Don't HateYour Job

From Cosmopolitan magazines long time editor.
Written by Donna Nebenzahl

It’s an ideal time to consider how you’re going to approach the workplace now that your summer holidays are over. And sometimes, great advice comes from the strangest places, like the old little book that crossed my desk the other day, titled “How to be useful: A beginner’s guide to Not Hating Work.”

In one chapter, former book editor Megan Hustad managed the astounding feat of channelling points of view on the workplace offered by the ambitious former editor of Cosmopolitan, Helen Gurley Brown, author of Sex and the Single girl. The subject was dealing with a workplace in which you don`t feel favoured, usually because you have a boss who could care less about you.

Never, Gurly Bown wrote, make the mistake of thinking that someone with power over you will also empower you. Far from it. Bosses unsure of their own power will only direct their energies upward, so they can look good to their own bosses.

Gurley Brown offers a few ways to channel your irritation over this type of superior. To start she advised try to change the way you look at the job, so you see yourself as self-employed and that selfish boss as your client. That will make the criticism and frustration a bit easier to bear.

When you must talk about a dissatisfying situation in the work place, don`t play the blame game. Don`t ascribe motives to anyone but yourself, Hustad said. If you need to describe what`s going on, take the position that what has happened is in the past and you`re looking forward to moving on.

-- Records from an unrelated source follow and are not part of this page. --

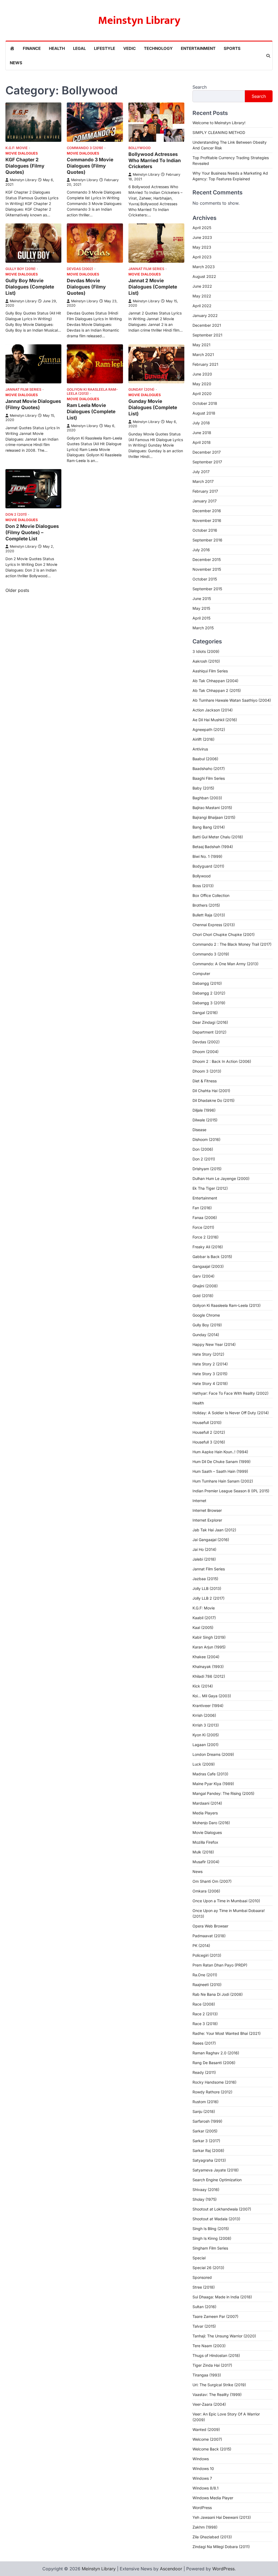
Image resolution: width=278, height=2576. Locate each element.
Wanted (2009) (206, 2429)
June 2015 (201, 598)
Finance (32, 48)
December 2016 (206, 510)
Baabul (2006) (205, 758)
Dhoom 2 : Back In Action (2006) (221, 1061)
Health (57, 48)
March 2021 (203, 354)
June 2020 (202, 374)
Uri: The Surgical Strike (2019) (219, 2384)
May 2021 (201, 344)
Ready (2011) (204, 2072)
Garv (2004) (203, 1276)
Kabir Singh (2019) (209, 1637)
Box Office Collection (210, 895)
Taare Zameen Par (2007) (215, 2316)
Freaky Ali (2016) (207, 1246)
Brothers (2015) (206, 905)
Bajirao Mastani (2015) (212, 807)
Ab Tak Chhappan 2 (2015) (216, 690)
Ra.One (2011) (204, 1974)
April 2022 (201, 305)
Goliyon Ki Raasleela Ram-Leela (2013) (92, 391)
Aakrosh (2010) (206, 661)
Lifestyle (104, 48)
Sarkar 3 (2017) (206, 2140)
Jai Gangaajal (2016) (210, 1539)
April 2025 (201, 227)
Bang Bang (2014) (208, 827)
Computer (201, 973)
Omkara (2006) (206, 1891)
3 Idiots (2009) (205, 651)
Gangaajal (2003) (208, 1266)
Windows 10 (203, 2468)
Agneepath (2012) (208, 729)
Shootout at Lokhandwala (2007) (221, 2209)
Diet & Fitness (204, 1081)
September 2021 (207, 335)
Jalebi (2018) (204, 1559)
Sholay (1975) (204, 2199)
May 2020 (201, 383)
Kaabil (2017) (204, 1617)
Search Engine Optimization (217, 2179)
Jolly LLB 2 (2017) (208, 1598)
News (16, 62)
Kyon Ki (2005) (205, 1735)
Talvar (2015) (204, 2326)
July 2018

And if you must send an e-mail, write it, then hang on to it at least overnight and cut it down to one quarter of it`s size. Take some time to realize that your boss might be feeling incompetent, and so relies on procedure or petty assigning to take the pressure off. Sometimes you just have to make allowances for someone else’s behaviour.

Even if you think your career is going nowhere, keep your spirits up. Charm, which Gurly Borown calls `total awareness` helps you detect what other people want, or don`t want. And no matter how charming you are, be aware that there`s always someone around who will dislike you. It can`t be avoided, especially when you finally gain some recognition.

Realize, writes Hustard, that `some people might actually enjoy disliking you`. Since there`s little you can do to change that, take a breather and stop worrying.